Requirements for own module:

  • mymodule.info
  • mymodule.module

Optional files:

  • README.txt
  • HTML templates, CSS
  • mymodule.install [when using a database]

Folder / file names [a.k.a. demo]

  • lowercase
  • underscores

demo.info

name = Demo
 
description = Just a simple demo module.
 
core = 7.x [big release numbers]

demo.module

<?php
// put your functions here
  • Never use a PHP closing tag ?>

Folder structure:

sites/all/themes
sites/all/modules/contrib
sites/all/modules/custom
sites/all/modules/custom/demo
sites/all/modules/custom/demo/demo.info
sites/all/modules/custom/demo/demo.module

Custom modules are listed under Modules – Other tab.

The field sets are packages:

  • Core
  • Development
  • Other [if you don’t specify a package]

Writing module .info files

Link: http://drupal.org/node/542202

Drupal uses .info files to store metadata about themes and modules. This .info file is required for the system to recognize the presence of a module. For modules, the .info file is used for:

  • Rendering information on the Drupal Web GUI administration pages
  • Providing criteria to control module activation and deactivation
  • Notifying Drupal about the existence of a module
  • General administrative purposes in other contexts

The .info file should have the same name as the .module file and reside in the same directory. For example, if your module is named example.module then your .info file should be named example.info.

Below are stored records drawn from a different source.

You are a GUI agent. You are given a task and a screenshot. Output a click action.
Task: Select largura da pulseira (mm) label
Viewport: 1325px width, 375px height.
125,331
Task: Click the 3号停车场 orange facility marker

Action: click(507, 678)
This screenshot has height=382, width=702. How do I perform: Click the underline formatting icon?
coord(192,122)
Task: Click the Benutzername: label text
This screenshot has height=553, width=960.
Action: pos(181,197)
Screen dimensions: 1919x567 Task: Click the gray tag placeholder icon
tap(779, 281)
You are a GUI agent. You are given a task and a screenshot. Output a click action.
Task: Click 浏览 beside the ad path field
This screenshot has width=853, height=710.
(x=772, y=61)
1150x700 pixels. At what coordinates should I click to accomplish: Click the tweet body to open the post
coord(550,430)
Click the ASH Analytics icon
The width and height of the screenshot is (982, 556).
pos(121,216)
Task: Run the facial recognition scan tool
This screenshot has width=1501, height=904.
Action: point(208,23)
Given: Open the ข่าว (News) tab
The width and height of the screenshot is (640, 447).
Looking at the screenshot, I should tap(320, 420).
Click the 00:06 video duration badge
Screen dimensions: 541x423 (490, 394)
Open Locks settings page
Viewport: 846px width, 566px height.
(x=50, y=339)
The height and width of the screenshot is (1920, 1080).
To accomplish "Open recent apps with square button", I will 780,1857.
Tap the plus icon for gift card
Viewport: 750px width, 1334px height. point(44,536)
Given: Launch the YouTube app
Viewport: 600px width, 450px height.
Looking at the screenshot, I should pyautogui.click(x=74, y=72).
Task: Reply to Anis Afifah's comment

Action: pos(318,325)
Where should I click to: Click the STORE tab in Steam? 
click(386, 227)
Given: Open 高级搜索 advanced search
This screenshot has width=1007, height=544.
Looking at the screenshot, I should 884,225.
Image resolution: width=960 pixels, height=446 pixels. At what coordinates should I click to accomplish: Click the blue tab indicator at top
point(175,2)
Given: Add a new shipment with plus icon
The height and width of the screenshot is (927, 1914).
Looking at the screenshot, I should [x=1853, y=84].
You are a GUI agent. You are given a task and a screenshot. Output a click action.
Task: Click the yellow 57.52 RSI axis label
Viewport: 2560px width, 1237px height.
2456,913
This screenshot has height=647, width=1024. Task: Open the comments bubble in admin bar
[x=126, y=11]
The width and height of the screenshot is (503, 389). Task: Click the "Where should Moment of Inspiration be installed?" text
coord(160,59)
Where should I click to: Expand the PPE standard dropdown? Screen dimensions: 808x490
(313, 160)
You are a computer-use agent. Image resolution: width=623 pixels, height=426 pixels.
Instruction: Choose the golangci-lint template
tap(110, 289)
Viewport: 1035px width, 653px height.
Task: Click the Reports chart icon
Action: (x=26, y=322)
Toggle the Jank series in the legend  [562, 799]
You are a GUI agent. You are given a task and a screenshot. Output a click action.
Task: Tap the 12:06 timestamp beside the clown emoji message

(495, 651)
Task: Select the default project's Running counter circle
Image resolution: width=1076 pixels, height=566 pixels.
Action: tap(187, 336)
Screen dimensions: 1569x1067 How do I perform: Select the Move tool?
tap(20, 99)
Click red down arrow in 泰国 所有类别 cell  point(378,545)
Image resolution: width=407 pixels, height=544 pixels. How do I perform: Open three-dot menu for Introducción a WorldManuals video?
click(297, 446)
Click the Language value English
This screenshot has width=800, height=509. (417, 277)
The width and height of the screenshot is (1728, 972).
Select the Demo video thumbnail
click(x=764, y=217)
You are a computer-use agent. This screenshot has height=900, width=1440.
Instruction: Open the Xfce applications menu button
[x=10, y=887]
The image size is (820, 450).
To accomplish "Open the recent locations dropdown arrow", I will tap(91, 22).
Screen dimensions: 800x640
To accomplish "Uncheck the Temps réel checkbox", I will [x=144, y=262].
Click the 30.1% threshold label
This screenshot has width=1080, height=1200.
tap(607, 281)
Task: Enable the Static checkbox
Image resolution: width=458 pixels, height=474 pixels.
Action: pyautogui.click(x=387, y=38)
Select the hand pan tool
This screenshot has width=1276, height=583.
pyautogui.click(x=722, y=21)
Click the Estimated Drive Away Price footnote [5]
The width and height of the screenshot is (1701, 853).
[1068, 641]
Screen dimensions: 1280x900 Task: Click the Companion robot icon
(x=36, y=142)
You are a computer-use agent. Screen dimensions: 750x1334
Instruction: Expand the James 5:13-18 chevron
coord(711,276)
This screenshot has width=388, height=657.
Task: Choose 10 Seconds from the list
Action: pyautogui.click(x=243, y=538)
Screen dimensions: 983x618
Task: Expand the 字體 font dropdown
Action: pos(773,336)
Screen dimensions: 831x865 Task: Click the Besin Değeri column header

This file is in standard .ini file format, which defines properties in key/value pairs separated by an equals sign (key = value). You may use quotation marks to wrap the value. Quoted values may contain newlines.

.info files may contain comments. A semi-colon [;] placed at the beginning of a line makes that line a comment, and that line will not be parsed.

Note: Whenever you create or change your .info file, you will need to clear your site’s cache for your changes to take effect.

Properties

The .info file can contain the following properties:

configure (Optional)

As of version 7.x, the path of the module’s (main) configuration page. If a module is enabled, a Configure and Permissions link appear. This will be the path of the Configure link for this particular module on the modules overview page.

configure = admin/config/content/example

A module configuration form

Link: http://drupal.org/node/1111212

First we will set a path that will make the form available from the Configuration page (http://example.com/admin/config). We would like only administrators to be able to access this form, and we’ll check that permission here in hook_menu(). To minimize the number of permissions an administrator has to deal with, we’ll use the core administration permission instead of creating a new custom permission.

We begin the path with admin/config to tell Drupal to include a link to this form on the site administration page. We include the administrator permission under access arguments, and the value of type is the default. This listing will not appear in any menu, only on the Configuration page.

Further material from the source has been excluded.